Special Viewing of “Doctrina Christiana” First Printed Manuscript in the Philippines Held at the Library of Congress
WASHINGTON, D.C.- A special viewing and lecture on the Doctrina Christiana in Spanish and Tagalog, a rare manuscript and an important part of the Lessing J. Rosenwald Collection of the United States Library of Congress (LOC), took place at the Whittall Pavilion in Washington, D.C. co-organized by the Philippine Embassy, Principalia sa Bulalacao and the US-Philippines Society on October 28, 2019.
Consisting of seventy-four pages of text in Spanish, Tagalog transliterated into roman letters, and Tagalog in original Baybayin script, the Doctrina Christiana was printed in the Philippines in 1593 as part of the effort to introduce Christianity. It contains basic biblical texts, including the Lord’s Prayer, Hail Mary, and the Salve Regina, as well as the Ten Commandments, and the Sacraments of the Holy Church.
The Doctrina Christiana is not only one of the earliest books printed in the Philippines. It has seminal significance to the Christianity of the Philippines, and to the faith that marks a huge majority of Filipinos. Apart from the LOC copy, there are no other known copies of Doctrina Christiana in existence today.

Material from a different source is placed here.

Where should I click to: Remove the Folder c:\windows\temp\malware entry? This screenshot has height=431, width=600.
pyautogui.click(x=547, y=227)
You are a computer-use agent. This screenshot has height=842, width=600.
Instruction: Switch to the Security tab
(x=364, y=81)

“It was clearly instrumental in the ‘conversion and instruction’ of Filipinos, to use the words of Governor Dasmariñas in his 1593 letter to King Philip II,” noted Minister Jose Victor V. Chan-Gonzaga who represented the Embassy, in brief remarks during the event.
“The use of the ancient Baybayin script in some parts of the book likewise reminds all of us of the existence of pre-colonial Philippine culture. It bears witness to the narrative of a Philippine community that existed even prior to the arrival of the Spanish colonizers,” he added.

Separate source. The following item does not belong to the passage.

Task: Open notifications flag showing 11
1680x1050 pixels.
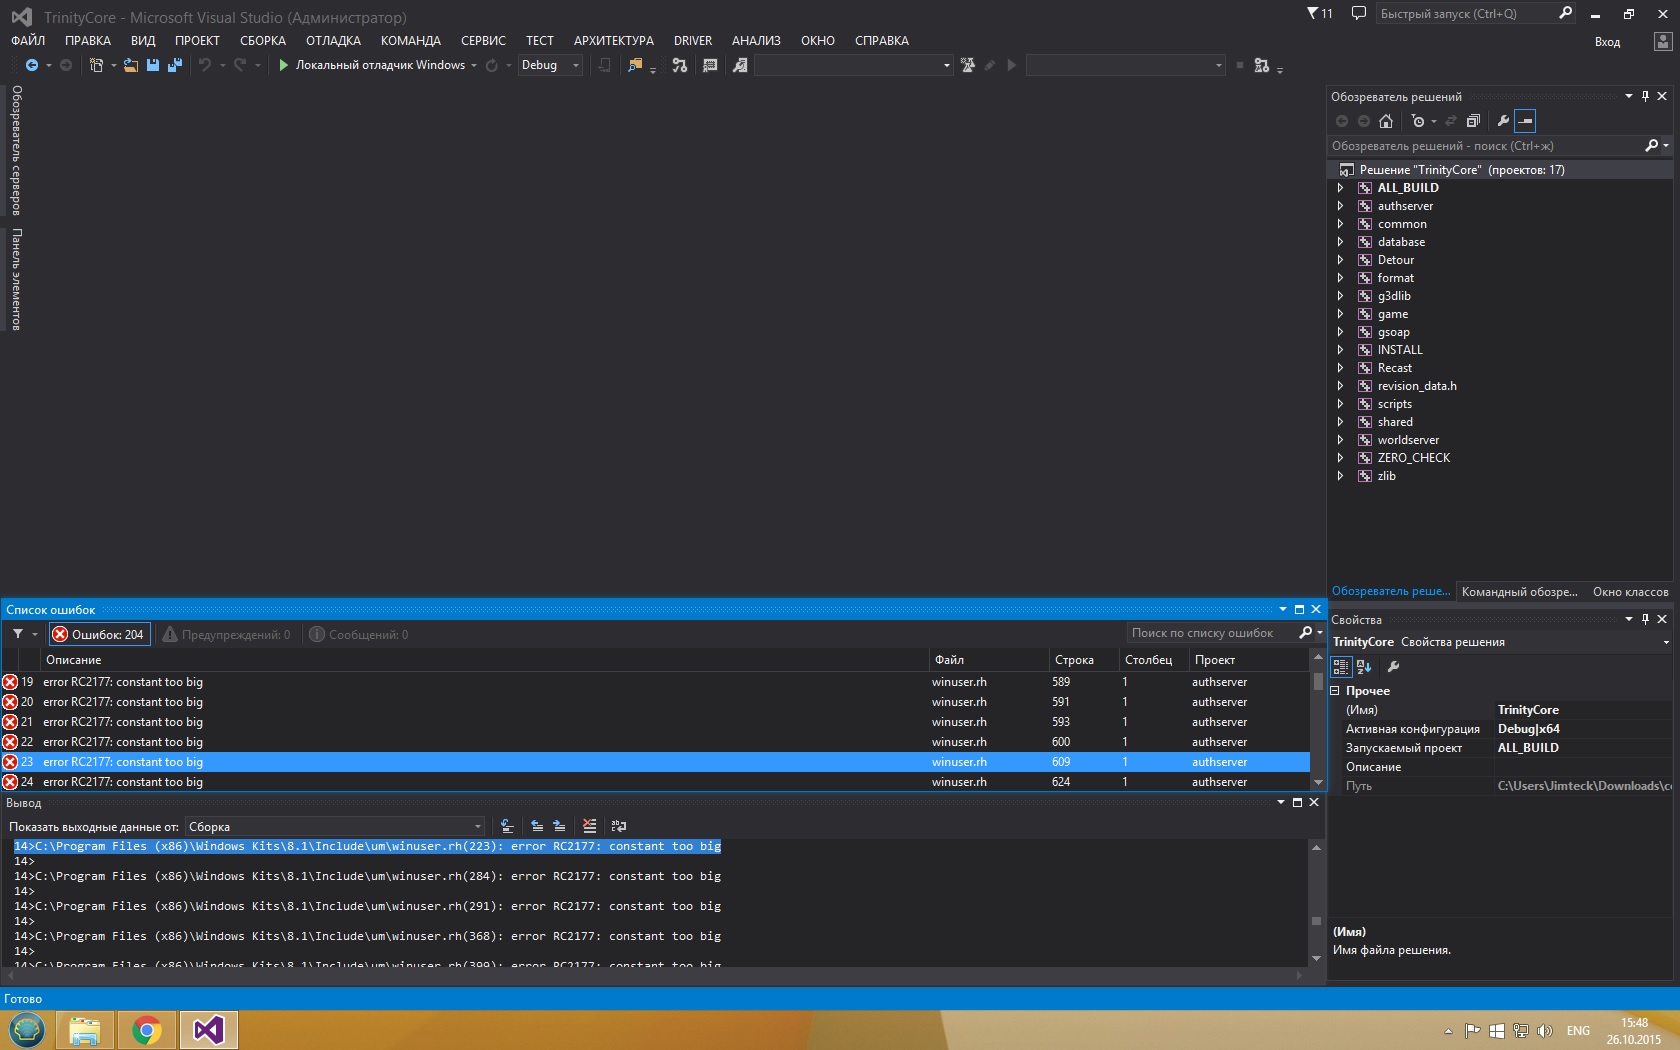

Dr. Stephanie Stillo, Curator of the LOC Lessing J. Rosenwald Rare Books Collection, delivered a short lecture on the Doctrina Christiana, and how “the constellation of fortunate events” preserved the precious volume over the centuries, and through wars and natural disasters, with the surviving copy eventually finding a home at the Library of Congress.

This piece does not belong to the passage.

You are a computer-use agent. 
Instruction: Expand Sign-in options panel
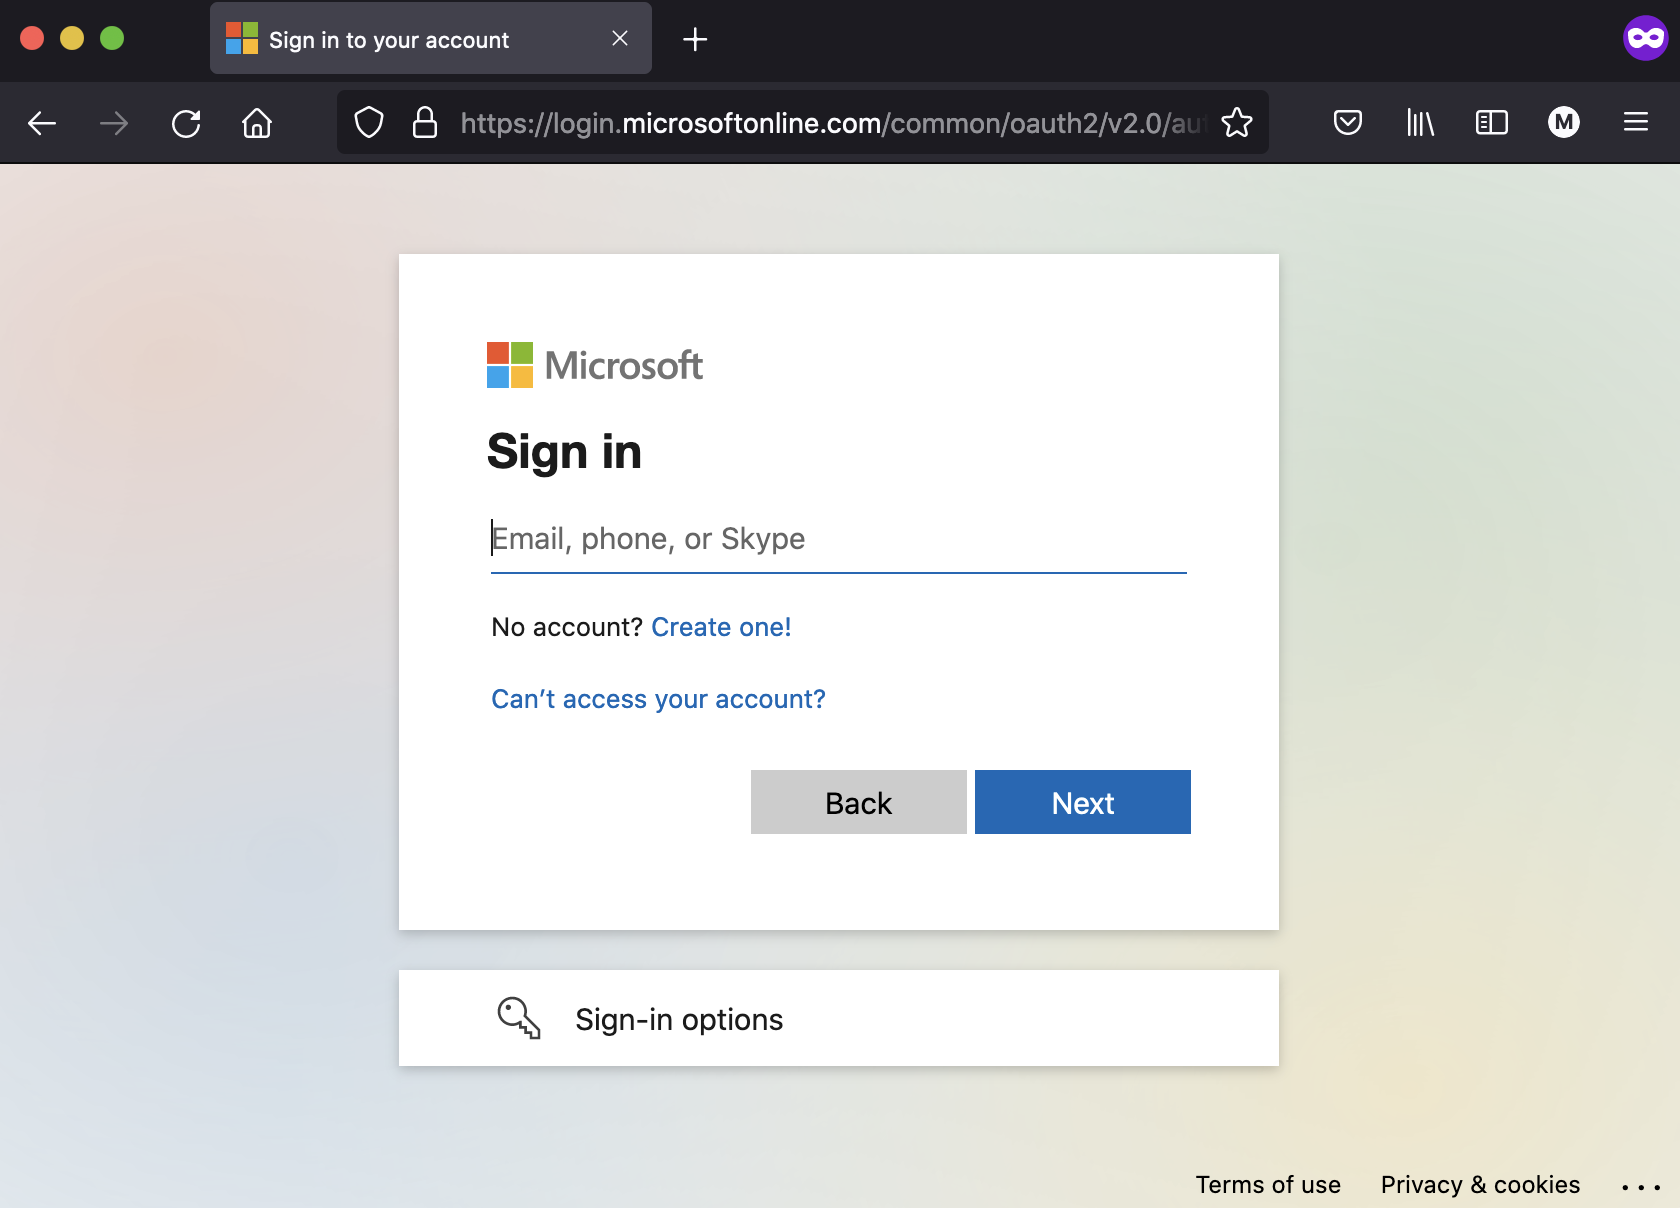(838, 1018)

The book is part of an ambitious and prestigious collection of graphic arts owned by Lessing J. Rosenwald, a philanthropist who in 1943 during WWII announced his donation of rare books and future acquisition to the American people. At the time of his death in 1979, over 2,600 rare books and 30,000 drawings were given to the Library of Congress as a rich potential resource for study and remains one of the greatest act of cultural philanthropy.
“The unifying concept of the collection was the art of printing. The technology of printing encouraged and facilitated historical change,” Dr. Stilo stated.
The book is printed on delicate paper made from mulberry tree using wood blocks with intricately carved roman text and uniquely indigenous Baybayin scripts. Wood inked with burnt wood and lacquered glue is pressed by hand to transfer the relief impression. The process was notably used by missionaries.
Dr. Stillo and Rocky Andal Brito, Founder & Executive Director of the Principalia sa Bulalacao, then engaged the audience in a lively question and answer discussion on the history and significance of the Doctrina.
“The Doctrina Christiana includes translations of Christian catechism and hymns from Spanish to Old Tagalog and Baybayin, an indigenous writing script of the Philippines. Thus, it offers a glimpse to the precolonial heritage of the Filipino people. It is a book on human values published during the Age of Discovery and is very much applicable to our modern society to teach us about kindness, generosity, humility and a plethora of principles on humanism. Perhaps, it is worth looking back to the teachings of the past and enter a new age —the Age of Rediscovery, for the betterment of the future and our posterity,” said Mr. Brito who was the one that conceptualized the special viewing.
After the discussion, the guests at the special viewing, including Rev. Monsignor Dennis Kuruppassery who represented the Holy See, were able to closely examine the Doctrina Christiana displayed on a table at the back of the pavilion.
“The presentation of the Doctrina Christiana was a uniquely informative event. First, the famed document stands as a rare example of 16th century innovations in print technology, fully deserving a place in the Library’s rare books collection. Second, the Doctrina provides insights into how Filipinos were introduced to the basic Christian texts. And third, the script confirms an advanced use of the written word in the Philippines’ pre-Hispanic period,” US-Philippines Society President Ambassador (ret.) John Maisto said in a statement after the forum.
“We thank the Library of Congress, especially the Rare Book & Special Collections Division, for this timely celebration of Philippine history and culture. The library of the American people and their representatives could not be a more fitting venue for the commemoration of October as Filipino American History Month, and which also happens to be National Indigenous Peoples Month in the Philippines,” Philippine Ambassador to the United States Jose Manuel G. Romualdez also said in a statement.